**AIM OF THE EXERCISE:** Where does the word "mode" occur in the material? Copy each line that has it.

**PROVIDED ENTRIES:**
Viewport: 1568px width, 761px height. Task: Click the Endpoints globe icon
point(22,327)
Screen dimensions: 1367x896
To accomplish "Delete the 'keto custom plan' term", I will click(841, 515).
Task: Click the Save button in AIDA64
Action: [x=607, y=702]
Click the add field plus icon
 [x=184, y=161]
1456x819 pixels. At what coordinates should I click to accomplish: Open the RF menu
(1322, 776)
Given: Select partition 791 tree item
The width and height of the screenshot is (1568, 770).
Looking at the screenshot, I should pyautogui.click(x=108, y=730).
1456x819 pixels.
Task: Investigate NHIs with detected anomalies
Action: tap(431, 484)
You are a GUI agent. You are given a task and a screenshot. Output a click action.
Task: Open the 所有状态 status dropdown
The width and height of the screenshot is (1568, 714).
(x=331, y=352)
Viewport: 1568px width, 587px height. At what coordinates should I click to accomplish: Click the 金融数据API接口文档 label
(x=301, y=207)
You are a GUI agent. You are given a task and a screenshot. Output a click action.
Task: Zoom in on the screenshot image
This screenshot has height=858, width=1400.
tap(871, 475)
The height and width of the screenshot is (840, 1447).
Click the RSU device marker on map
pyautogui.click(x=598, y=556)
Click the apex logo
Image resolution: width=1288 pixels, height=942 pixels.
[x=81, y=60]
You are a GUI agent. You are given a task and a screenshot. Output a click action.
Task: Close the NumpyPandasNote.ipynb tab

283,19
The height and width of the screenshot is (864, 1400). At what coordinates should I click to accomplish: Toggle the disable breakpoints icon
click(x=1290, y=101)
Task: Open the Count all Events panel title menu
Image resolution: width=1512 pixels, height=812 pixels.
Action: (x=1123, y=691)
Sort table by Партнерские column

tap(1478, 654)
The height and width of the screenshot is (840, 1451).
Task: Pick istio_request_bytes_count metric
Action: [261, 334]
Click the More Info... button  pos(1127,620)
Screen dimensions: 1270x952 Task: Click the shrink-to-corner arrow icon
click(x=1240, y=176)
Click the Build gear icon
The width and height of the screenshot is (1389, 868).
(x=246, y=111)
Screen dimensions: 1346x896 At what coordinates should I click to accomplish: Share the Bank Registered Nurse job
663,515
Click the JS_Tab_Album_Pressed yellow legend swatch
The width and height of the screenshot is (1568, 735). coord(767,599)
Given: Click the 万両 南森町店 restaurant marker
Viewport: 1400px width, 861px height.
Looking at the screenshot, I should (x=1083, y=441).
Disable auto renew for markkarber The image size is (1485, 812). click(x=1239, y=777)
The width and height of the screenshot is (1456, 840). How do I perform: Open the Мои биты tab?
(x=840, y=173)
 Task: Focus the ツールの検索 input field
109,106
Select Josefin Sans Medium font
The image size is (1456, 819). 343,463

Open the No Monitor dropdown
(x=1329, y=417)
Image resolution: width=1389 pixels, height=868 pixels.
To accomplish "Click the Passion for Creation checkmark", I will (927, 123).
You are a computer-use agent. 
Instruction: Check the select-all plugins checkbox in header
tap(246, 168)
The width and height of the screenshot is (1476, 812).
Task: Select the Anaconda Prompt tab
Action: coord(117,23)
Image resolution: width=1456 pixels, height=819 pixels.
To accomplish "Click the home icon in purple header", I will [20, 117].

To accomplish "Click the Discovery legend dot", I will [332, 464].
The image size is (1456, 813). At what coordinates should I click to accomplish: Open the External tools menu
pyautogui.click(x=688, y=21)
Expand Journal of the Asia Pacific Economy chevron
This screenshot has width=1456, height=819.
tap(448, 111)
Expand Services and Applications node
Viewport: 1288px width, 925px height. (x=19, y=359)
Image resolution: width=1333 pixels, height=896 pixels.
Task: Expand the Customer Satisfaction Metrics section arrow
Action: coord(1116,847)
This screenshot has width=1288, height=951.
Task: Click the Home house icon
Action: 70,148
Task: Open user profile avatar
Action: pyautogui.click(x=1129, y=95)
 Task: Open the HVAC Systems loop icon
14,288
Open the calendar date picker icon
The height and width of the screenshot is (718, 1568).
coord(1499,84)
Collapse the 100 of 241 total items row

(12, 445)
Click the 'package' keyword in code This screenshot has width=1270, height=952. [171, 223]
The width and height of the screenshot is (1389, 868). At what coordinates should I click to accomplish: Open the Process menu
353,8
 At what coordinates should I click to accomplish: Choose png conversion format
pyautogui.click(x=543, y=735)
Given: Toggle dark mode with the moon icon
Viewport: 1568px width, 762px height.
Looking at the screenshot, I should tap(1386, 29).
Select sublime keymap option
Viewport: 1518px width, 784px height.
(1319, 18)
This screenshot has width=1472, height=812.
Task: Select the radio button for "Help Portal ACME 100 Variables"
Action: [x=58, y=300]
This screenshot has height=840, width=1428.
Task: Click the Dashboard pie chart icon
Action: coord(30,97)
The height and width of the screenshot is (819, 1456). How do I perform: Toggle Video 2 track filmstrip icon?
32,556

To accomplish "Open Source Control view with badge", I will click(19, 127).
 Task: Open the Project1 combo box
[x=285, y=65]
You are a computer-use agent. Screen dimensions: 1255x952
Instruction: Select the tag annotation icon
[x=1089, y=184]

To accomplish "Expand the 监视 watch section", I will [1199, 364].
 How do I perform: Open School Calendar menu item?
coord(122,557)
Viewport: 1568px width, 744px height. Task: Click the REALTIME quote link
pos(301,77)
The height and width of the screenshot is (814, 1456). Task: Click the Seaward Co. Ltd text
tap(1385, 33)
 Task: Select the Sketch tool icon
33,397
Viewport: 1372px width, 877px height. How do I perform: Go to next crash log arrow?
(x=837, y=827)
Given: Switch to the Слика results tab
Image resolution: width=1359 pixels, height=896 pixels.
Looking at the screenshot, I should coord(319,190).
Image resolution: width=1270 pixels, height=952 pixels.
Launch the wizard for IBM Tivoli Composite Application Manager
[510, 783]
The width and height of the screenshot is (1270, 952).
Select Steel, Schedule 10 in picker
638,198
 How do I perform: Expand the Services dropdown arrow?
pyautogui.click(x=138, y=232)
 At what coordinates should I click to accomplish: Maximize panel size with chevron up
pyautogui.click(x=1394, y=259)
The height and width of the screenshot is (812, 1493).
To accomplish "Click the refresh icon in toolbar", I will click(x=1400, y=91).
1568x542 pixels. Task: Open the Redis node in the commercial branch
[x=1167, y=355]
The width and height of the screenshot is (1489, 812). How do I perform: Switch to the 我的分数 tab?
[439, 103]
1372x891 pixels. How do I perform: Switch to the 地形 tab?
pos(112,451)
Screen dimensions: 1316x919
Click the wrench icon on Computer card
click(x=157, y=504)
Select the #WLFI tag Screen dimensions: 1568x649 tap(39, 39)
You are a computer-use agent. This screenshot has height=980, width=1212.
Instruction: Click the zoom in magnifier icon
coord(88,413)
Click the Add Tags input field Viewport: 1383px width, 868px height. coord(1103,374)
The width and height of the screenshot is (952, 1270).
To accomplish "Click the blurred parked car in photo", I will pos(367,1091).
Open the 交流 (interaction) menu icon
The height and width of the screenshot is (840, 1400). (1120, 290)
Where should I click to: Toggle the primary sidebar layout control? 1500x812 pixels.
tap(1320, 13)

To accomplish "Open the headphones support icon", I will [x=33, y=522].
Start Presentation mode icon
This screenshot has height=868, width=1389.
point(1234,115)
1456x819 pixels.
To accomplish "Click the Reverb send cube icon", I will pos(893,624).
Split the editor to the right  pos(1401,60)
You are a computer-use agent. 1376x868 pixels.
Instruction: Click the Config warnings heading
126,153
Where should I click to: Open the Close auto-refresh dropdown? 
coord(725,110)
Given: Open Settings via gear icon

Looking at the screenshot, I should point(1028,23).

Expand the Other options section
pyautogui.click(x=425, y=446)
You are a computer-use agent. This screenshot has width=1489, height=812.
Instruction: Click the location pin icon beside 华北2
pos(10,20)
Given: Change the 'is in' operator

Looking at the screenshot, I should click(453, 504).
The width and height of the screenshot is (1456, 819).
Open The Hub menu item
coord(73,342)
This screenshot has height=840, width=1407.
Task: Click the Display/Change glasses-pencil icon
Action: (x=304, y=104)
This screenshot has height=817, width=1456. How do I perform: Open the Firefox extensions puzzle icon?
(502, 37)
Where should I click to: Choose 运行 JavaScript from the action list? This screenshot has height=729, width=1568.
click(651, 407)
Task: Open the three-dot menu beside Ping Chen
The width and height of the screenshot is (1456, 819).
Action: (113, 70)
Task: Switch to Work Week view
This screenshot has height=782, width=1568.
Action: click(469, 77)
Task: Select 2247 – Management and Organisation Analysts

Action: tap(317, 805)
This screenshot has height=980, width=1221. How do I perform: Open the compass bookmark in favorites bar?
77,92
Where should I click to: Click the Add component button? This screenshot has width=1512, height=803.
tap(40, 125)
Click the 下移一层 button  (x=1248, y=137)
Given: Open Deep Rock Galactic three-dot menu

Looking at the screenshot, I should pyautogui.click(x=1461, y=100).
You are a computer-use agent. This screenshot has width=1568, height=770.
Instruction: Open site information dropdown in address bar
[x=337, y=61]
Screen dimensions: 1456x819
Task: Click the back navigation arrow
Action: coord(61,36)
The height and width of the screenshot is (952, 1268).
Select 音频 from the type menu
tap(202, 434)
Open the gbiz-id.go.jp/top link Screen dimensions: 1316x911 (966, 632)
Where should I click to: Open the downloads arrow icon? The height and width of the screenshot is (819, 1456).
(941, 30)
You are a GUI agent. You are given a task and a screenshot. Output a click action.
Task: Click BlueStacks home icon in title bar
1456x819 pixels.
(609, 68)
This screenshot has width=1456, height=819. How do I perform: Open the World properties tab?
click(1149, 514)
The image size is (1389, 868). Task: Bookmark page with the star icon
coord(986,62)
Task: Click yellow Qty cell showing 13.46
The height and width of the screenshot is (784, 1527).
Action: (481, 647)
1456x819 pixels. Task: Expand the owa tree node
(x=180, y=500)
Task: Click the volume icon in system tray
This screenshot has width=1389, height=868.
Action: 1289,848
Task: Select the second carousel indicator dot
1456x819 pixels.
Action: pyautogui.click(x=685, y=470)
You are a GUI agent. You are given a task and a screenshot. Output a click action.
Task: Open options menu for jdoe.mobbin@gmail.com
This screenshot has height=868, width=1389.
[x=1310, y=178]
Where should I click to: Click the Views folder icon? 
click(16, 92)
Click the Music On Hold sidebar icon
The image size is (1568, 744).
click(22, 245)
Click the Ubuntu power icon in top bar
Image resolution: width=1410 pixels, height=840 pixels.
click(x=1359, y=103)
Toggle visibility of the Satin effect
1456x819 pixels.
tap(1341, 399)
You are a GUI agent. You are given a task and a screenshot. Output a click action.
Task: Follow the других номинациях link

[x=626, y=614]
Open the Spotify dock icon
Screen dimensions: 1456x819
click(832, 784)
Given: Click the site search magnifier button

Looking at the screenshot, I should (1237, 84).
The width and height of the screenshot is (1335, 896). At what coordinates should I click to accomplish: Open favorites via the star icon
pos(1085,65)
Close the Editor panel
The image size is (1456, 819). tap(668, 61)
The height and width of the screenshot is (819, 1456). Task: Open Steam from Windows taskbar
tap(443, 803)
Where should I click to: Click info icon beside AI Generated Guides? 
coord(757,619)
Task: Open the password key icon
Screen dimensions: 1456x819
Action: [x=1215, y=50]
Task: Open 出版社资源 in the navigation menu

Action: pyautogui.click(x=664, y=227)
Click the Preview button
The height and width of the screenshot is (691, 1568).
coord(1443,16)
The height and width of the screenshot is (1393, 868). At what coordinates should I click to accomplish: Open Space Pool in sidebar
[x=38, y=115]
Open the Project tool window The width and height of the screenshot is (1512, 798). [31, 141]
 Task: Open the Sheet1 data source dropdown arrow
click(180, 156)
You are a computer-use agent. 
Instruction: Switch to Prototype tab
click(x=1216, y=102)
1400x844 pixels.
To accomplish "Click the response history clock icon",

**RESPONSE:**
Given: Toggle dark mode with the moon icon
Start Presentation mode icon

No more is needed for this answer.